**EXERCISE BRIEF:** From the records below, print exactly the lines starting at the one containing "[button] (65, 50)" and ending at the one containing "Accedi (1313, 105)", ends included, and nothing else.

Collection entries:

►

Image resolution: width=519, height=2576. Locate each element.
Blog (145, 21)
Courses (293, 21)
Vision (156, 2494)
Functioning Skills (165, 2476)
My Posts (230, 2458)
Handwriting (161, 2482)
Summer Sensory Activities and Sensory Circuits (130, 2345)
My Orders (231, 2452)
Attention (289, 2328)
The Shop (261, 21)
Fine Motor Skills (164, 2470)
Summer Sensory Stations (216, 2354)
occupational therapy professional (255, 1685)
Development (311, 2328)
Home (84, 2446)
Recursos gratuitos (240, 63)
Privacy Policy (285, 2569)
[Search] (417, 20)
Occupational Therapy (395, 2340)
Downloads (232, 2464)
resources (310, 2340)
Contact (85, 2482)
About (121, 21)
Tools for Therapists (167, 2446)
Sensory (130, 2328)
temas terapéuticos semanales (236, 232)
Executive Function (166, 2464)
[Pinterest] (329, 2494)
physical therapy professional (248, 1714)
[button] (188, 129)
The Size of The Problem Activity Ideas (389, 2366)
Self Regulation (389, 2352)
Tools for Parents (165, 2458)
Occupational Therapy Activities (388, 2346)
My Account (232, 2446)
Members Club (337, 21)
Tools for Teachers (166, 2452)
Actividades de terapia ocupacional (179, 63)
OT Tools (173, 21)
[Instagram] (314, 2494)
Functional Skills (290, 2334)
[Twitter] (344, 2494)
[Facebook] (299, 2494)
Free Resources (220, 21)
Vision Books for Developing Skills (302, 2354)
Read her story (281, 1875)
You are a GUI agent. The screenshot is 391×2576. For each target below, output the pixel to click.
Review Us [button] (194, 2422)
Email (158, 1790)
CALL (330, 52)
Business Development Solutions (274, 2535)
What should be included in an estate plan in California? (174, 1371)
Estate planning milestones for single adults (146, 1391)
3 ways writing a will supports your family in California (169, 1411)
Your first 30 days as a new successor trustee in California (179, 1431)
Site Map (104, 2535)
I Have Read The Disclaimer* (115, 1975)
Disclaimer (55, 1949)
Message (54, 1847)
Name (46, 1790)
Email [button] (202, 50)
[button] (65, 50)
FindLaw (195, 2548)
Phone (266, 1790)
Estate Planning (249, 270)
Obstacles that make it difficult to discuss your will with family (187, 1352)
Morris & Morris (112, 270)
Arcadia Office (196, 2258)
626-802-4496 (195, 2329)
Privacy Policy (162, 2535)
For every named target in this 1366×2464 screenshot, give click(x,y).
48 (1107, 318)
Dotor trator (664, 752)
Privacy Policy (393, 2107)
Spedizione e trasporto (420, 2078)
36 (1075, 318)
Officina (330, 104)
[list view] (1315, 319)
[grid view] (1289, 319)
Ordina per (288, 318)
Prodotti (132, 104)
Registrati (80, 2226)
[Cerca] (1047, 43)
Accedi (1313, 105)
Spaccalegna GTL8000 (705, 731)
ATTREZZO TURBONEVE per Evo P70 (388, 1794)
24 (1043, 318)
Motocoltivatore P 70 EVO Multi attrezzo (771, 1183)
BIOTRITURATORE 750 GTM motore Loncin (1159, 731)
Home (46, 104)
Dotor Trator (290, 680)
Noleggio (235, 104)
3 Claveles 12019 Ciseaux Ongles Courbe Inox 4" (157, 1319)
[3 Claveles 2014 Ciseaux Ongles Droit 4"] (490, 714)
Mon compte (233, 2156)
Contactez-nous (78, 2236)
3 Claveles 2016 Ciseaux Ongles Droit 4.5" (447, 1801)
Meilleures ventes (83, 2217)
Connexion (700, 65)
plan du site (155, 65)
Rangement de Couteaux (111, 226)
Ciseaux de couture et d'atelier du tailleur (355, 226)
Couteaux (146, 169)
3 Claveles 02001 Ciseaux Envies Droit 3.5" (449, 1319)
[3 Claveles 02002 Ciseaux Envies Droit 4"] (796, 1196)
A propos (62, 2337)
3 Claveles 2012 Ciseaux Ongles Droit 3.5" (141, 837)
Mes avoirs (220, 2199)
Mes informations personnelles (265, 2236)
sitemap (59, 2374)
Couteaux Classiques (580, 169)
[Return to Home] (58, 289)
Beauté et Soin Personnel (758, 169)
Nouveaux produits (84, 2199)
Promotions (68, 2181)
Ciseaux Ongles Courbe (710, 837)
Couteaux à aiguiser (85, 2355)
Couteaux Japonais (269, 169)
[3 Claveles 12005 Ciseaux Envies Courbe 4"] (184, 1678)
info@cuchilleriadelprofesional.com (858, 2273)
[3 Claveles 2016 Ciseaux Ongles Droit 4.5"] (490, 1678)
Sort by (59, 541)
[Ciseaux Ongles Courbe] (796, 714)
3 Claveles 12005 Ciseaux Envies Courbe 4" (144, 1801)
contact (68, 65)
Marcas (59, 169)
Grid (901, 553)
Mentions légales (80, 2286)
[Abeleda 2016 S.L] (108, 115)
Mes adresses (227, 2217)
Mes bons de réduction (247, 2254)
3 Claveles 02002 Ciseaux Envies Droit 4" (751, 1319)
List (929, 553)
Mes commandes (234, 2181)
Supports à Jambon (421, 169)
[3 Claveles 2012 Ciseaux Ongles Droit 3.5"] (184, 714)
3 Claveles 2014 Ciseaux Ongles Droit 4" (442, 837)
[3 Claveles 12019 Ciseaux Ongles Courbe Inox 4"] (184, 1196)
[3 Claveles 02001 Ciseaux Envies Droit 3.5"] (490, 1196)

◄

**RESPONSE AREA:**
[button] (65, 50)
FindLaw (195, 2548)
Phone (266, 1790)
Estate Planning (249, 270)
Obstacles that make it difficult to discuss your will with family (187, 1352)
Morris & Morris (112, 270)
Arcadia Office (196, 2258)
626-802-4496 (195, 2329)
Privacy Policy (162, 2535)
For every named target in this 1366×2464 screenshot, give click(x,y).
48 (1107, 318)
Dotor trator (664, 752)
Privacy Policy (393, 2107)
Spedizione e trasporto (420, 2078)
36 (1075, 318)
Officina (330, 104)
[list view] (1315, 319)
[grid view] (1289, 319)
Ordina per (288, 318)
Prodotti (132, 104)
Registrati (80, 2226)
[Cerca] (1047, 43)
Accedi (1313, 105)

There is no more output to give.